Governments should implement travel restrictions in ‘targeted way’ – study

Travel restrictions are unlikely to be effective in countries already experiencing high numbers of coronavirus cases and should be used in a “targeted way”, a new study suggests.

Researchers from the London School of Hygiene and Tropical Medicine and the University of Hong Kong assessed the global impact of travel restrictions on the pandemic.

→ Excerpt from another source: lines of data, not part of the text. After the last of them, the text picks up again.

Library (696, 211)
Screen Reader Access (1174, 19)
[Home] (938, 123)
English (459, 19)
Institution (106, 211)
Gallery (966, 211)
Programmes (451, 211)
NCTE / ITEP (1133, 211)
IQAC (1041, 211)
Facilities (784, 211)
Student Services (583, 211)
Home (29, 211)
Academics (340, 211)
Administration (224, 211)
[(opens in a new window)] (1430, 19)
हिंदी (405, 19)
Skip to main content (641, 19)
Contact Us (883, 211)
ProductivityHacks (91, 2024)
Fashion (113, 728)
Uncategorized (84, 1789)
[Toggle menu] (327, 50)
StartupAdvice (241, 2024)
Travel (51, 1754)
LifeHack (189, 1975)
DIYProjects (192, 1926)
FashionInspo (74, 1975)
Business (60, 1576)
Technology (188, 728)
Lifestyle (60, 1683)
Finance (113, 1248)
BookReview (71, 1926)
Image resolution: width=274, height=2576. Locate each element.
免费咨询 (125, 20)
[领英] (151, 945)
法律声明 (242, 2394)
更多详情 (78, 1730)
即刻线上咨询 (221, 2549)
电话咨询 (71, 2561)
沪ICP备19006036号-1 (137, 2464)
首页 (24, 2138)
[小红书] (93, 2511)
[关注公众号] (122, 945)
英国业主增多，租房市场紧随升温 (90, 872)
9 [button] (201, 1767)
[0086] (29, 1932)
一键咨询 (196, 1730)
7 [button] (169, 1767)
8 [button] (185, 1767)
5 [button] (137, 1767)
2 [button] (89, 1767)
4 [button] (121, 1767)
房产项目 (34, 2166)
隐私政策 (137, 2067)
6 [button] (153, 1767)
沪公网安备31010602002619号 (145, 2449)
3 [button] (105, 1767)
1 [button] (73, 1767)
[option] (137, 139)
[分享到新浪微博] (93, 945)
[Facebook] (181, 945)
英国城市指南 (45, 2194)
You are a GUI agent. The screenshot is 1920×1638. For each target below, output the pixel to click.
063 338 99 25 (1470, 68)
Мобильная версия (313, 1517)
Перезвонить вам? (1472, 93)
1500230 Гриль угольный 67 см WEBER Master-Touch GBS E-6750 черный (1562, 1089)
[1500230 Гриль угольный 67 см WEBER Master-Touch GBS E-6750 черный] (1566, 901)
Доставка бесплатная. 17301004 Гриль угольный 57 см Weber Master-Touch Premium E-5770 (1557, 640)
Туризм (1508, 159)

They found that countries with low numbers of Covid-19 cases, or those with strong travel links to other destinations experiencing high rates of infection, were most likely to benefit from such measures.

Coronavirus testing site at Dublin Airport
Coronavirus testing site at Dublin Airport

Restrictions can also be effective in countries that are close to a tipping point for exponential growth – where the reproduction number, or R value, is between 0.95 and 1.05, the peer-reviewed study found.

However, it suggested that the measures were less likely to be effective in countries where the virus was already spreading rapidly among the population.

Study leader Professor Mark Ji, from the London School of Hygiene and Tropical Medicine, said it was important governments use travel restrictions in a “targeted way” as the measures “carry a high economic and social cost”.

He said: “Before introducing restrictions, they should take into account local infection figures, epidemic growth rates, and the volume of travellers arriving from countries heavily affected by the virus.”

Every country in the world imposed some form of travel restriction by late April this year, the study, which was published in The Lancet Public Health journal, said.

Researchers used flight data to compare the number of expected Covid-19 cases arriving from international flights with the number of infections arising from transmission within individual countries.

Results were determined based on how imported coronavirus cases would affect local epidemic growth rates, using country-specific R value estimates.

Where imported cases accounted for more than 10% of infections within a country, they were considered to have a major impact on the epidemic’s growth.

But when imported cases accounted for less than 10%, their impact on the growth of the epidemic was usually small, while those below 1% would have an almost undetectable effect on the epidemic’s size, researchers said.

Imported coronavirus cases would have accounted for more than 10% of infections in 102 out of 136 countries analysed if no travel restrictions had been in place in May, the study said.

Had there been no travel restrictions in September, imported cases would only account for more than 10% of infections in 56 out of 162 countries.

The findings indicate that international restrictions were most effective at limiting transmission of the virus during earlier stages of the pandemic.

This was because imported cases led to outbreaks in countries with very few existing cases, the study said.

The authors concluded that recommendations about international travel restrictions should not be applied “uniformly” and should take into account an individual country’s circumstances.